Benchmarks end lower ahead of balance of trade data

15 Mar 2018 Evaluate

Indian equity benchmarks ended the Thursday’s trade in red terrain with frontline gauges declining below their crucial 10,400 (Nifty) and 33,700 (Sensex) levels. After making a cautious start, markets traded with marginal losses for most part of the session, as market participants opted to remain on sidelines ahead of balance of trade figure for the month of February to be released later in the day. Sentiments remained downbeat with a private report stating that the slowdown seen of late in India's export growth rate is likely to continue in February as well, thanks to a slow disbursement of Goods and Services Tax (GST) refunds, low growth in labour-intensive sectors and a volatile currency. Selling got intensified in last leg of trade which dragged markets to their lowest level. Investors remained concerned as Industry bodies said that RBI’s decision to ban Letters of Undertaking (LOUs) for trade credit for imports will have a disruptive impact, at least in the immediate term, as small businesses would require higher working capital. Traders took note of a report that the proceedings of the Lok Sabha were paralysed for the ninth consecutive day today as several parties, including NDA constituent TDP, continued their noisy protests over various issues, including the PNB scam and special status for Andhra Pradesh.

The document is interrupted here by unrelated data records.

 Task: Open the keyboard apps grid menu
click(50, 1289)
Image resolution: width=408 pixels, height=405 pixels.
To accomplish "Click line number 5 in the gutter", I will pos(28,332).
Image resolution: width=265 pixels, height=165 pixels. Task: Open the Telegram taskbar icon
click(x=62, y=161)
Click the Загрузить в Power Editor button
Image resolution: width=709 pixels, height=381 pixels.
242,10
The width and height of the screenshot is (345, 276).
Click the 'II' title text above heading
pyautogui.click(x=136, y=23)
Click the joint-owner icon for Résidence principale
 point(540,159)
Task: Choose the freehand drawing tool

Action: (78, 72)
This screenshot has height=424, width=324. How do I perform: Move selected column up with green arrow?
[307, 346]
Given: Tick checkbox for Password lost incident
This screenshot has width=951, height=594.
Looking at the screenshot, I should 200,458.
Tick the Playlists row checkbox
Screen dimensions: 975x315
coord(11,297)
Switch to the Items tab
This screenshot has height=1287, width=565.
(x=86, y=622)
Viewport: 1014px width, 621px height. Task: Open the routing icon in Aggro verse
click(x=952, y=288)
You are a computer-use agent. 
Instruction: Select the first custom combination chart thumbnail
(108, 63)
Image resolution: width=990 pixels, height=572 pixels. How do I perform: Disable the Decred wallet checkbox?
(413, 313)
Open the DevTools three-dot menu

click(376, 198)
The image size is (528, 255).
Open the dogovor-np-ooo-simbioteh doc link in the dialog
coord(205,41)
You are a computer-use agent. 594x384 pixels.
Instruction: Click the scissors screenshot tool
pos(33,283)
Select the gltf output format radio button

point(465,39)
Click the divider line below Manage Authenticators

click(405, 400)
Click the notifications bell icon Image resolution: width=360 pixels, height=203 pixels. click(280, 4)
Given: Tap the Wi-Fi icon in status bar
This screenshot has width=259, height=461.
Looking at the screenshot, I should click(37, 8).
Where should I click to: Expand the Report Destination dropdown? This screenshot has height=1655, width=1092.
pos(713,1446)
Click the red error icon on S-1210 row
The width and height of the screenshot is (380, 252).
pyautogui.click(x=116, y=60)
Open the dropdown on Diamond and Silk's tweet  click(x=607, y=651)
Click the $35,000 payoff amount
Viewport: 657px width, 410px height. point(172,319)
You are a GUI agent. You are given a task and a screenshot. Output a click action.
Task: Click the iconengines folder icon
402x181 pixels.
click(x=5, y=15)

Traders failed to take sense of relief with Fitch Ratings in its latest ‘Global Economic Outlook’ forecasting that the Indian economy is likely to grow at the rate of 7.3% in the next fiscal (FY19) and further to 7.5% in FY20. Traders shrugged off World Bank’s statement that India’s economy is expected to grow at 7.3% in the next financial year and accelerate to 7.5% in 2019-20, bottoming out from the impact of demonetisation and GST, even as it highlighted private investments and exports as the two lagging engines of growth. In its biannual publication, India Development Update, the World Bank said it expected Indian economy to clock a growth rate of 6.7% in the current financial year. Moreover, the World Bank is planning to raise lending to India by about $1 billion every year for the next five years from the current $3 billion to $3.5 billion. The lending will be mainly for infrastructure projects.

On the global front, European markets were trading in green terrain in early deals. The European Central Bank’s long-delayed guidelines on treating new soured bank debt will go into effect on April 01, but lenders may get a reprieve from full implementation until 2021. Asian markets ended mostly in red due to lingering concerns over trade war after the White House said the Donald Trump administration wanted China to reduce its trade surplus with the US by $100 billion.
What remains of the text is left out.